Yeah, for these questions the best thing to do is to think of the right side of the equation ∆G = ∆H - T∆S as having TWO components. The first component is ∆H. The effect of ∆H is obvious - a more negative ∆H is more favorable. The second component is (-T∆S). The negative sign makes things a bit screwy here, so think of it like this. This component is a fudge factor which will either help or oppose the effect of the ∆H. The EFFECT of the fudge factor (how much it helps or opposes ∆H) is dependent on two things - 1) Sign (determined by ∆S) 2) Magnitude (determined by T)
Sign: If ∆S is positive, the entire fudge factor is NEGATIVE. If ∆S is negative, the fudge factor is POSITIVE. The negative fudge factor (positive ∆S) will HELP a negative ∆H be more negative, it will make the ∆G more negative, it will make the reaction favorable (this makes sense, because more entropy is favorable). A positive fudge factor (negative delta H) will HELP a positive ∆H be more positive, and the reaction will be less favorable.

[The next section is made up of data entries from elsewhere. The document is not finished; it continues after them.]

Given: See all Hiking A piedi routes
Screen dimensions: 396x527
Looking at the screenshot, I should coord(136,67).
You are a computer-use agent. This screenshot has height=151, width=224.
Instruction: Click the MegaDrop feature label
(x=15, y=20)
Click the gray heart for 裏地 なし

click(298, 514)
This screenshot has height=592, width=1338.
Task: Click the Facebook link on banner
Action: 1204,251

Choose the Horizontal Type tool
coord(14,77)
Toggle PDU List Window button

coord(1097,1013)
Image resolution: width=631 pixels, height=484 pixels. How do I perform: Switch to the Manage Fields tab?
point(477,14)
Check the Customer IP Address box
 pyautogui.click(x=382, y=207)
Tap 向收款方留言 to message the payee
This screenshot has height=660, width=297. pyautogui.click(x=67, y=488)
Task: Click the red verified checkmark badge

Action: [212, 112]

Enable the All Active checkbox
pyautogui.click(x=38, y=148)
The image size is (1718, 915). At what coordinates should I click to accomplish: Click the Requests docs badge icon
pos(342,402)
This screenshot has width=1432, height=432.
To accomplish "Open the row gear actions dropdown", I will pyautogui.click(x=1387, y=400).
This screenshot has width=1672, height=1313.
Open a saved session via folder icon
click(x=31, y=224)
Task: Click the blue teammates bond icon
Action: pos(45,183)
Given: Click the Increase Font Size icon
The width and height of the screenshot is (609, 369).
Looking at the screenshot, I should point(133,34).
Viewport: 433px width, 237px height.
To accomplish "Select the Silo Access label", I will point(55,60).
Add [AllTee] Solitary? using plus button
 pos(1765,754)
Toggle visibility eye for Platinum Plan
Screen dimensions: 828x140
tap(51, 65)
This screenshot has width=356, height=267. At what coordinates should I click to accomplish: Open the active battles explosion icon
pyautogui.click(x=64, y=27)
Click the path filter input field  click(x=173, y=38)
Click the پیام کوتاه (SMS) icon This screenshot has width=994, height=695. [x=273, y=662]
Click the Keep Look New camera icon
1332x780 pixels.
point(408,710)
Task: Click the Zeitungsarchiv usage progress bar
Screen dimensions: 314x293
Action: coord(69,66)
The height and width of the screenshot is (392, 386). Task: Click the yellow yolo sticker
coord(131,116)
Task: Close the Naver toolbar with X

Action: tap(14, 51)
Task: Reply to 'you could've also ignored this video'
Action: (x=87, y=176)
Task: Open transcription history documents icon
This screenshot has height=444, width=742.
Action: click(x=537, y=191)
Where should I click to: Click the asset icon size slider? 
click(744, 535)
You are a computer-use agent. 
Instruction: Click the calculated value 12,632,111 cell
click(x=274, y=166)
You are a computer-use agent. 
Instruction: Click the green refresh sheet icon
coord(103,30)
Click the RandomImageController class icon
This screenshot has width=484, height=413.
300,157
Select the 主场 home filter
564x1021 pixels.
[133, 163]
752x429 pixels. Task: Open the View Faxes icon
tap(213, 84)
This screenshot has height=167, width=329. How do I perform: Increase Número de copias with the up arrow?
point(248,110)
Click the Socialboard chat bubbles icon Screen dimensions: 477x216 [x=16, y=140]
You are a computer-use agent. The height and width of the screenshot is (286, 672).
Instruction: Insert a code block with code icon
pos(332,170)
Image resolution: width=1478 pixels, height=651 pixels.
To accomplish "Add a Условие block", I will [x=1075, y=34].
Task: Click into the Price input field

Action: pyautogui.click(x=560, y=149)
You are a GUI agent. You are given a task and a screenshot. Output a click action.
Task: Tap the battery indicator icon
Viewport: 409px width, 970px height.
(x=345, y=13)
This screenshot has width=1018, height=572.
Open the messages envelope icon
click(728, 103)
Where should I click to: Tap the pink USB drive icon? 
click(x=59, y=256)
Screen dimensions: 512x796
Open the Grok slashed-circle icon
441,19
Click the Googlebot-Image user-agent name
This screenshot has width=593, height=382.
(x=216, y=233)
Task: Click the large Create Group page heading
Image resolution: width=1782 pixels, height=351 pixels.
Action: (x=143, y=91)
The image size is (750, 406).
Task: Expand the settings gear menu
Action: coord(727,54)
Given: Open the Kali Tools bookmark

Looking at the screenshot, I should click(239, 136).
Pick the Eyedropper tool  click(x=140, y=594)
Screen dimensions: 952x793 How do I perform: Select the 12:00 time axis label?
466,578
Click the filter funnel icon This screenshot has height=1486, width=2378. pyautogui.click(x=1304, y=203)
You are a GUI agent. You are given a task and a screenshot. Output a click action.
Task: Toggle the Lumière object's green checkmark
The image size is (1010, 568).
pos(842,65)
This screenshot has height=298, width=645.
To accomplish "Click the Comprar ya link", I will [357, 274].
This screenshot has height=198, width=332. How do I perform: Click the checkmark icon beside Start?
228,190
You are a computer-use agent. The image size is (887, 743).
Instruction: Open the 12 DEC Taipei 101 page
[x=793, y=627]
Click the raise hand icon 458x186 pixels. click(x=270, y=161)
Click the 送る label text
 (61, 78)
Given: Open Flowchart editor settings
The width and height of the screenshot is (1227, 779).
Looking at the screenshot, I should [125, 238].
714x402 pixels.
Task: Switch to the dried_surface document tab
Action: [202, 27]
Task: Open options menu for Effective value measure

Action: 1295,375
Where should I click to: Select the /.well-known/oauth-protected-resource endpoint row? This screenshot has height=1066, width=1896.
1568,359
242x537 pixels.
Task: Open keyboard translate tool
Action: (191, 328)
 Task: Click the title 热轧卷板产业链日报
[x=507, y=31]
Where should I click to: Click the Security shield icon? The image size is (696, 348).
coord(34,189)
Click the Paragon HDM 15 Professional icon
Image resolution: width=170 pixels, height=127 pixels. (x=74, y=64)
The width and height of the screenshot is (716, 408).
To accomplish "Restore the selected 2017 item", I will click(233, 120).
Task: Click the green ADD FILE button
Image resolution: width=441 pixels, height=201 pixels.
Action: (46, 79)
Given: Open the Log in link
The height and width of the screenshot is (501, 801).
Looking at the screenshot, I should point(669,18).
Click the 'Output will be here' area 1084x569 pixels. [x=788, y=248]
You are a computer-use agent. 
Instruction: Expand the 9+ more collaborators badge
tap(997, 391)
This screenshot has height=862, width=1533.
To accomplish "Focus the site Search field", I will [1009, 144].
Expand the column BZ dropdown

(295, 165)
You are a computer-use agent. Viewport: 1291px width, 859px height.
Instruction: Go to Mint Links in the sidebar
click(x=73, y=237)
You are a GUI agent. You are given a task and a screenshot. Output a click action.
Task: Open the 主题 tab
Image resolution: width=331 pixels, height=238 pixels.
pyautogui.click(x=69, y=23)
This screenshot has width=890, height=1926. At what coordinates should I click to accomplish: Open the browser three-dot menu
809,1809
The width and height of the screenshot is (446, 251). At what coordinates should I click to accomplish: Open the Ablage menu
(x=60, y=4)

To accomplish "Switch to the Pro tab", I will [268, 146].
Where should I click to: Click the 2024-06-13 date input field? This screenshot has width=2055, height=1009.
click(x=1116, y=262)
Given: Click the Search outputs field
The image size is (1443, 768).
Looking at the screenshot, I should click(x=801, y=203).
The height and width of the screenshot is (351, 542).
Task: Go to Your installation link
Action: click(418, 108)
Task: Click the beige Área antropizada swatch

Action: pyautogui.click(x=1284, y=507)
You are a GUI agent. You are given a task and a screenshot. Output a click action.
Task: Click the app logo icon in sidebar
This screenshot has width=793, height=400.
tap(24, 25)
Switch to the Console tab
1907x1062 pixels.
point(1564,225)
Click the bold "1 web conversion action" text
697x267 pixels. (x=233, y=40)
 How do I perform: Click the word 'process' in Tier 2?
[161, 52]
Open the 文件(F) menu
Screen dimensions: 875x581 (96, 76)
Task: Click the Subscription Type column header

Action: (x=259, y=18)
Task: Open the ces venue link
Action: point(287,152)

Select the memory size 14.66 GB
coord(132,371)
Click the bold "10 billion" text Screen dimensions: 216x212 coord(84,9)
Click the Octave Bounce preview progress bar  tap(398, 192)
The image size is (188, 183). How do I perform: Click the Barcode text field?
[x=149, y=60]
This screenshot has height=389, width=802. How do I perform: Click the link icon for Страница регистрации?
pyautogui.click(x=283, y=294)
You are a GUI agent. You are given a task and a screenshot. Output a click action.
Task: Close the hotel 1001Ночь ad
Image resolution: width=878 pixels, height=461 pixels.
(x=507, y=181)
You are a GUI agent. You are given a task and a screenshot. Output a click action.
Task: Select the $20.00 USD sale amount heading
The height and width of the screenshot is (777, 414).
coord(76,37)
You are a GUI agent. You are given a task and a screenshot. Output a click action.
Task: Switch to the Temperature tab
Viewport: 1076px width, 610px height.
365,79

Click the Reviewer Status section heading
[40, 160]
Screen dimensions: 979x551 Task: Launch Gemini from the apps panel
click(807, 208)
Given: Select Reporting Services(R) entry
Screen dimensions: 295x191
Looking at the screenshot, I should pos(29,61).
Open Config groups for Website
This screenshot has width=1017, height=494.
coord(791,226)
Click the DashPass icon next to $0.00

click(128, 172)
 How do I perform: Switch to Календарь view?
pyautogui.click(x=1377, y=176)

Magnitude: If T is large, the entire fudge factor will be large. Thus, the fudge factor will have a LARGE effect. Vice versa if it is small. So if T is large and ∆S is positive, the entire fudge factor will be a LARGE negative value. If ∆H is negative, the ∆G will then be very negative. If ∆H is positive however, the value of ∆H must be VERY high to overcome the effect of the LARGE negative fudge factor.
The thing that used to trip me about this was the question "what if ∆H is positive, T is small, but ∆S is VERY positive? Couldn't that be spontaneous" The answer is no. You can see this from looking at the units. ∆S is in J/mol, while ∆H (and ∆G) are in kJ/mol. Also important to remember is that "T" will never be negative.
So for ∆S, the sign matters but the magnitude of the entropy change really doesn't. What we care about is the sign of the two components of the system. If both components are negative (∆H and -T∆S), the reaction is spontaneous at all temperatures (Again, -T∆S is negative when ∆S is positive). If both are positive (+∆H & -∆S), the reaction is non-spontaneous at all temperatures. In both these cases, the ∆H and the -T∆S components create the same effect.
If, however, the two components oppose each other, like when both ∆H and ∆S are negative, then the fudge factor (-T∆S) will be positive. If the temperature is low, the effect of the fudge factor will be low, so ∆G will be negative at low temperatures. Raising the temperature however will increase the effect of the negative entropy change, and once the magnitude of T∆S is greater than ∆H, the reaction will no longer be spontaneous.
If both ∆H and ∆S are positive, then the fudge factor will be negative (favorable). This means that at low temperatures, the effect of the fudge factor will be small, so the positive ∆H will win the battle and the reaction will be non-spontaneous. Increasing the temperature will increase the effect of the -T∆S value, and when the magnitude exceeds the magnitude of ∆H, then the reaction will be spontaneous (∆G < 0).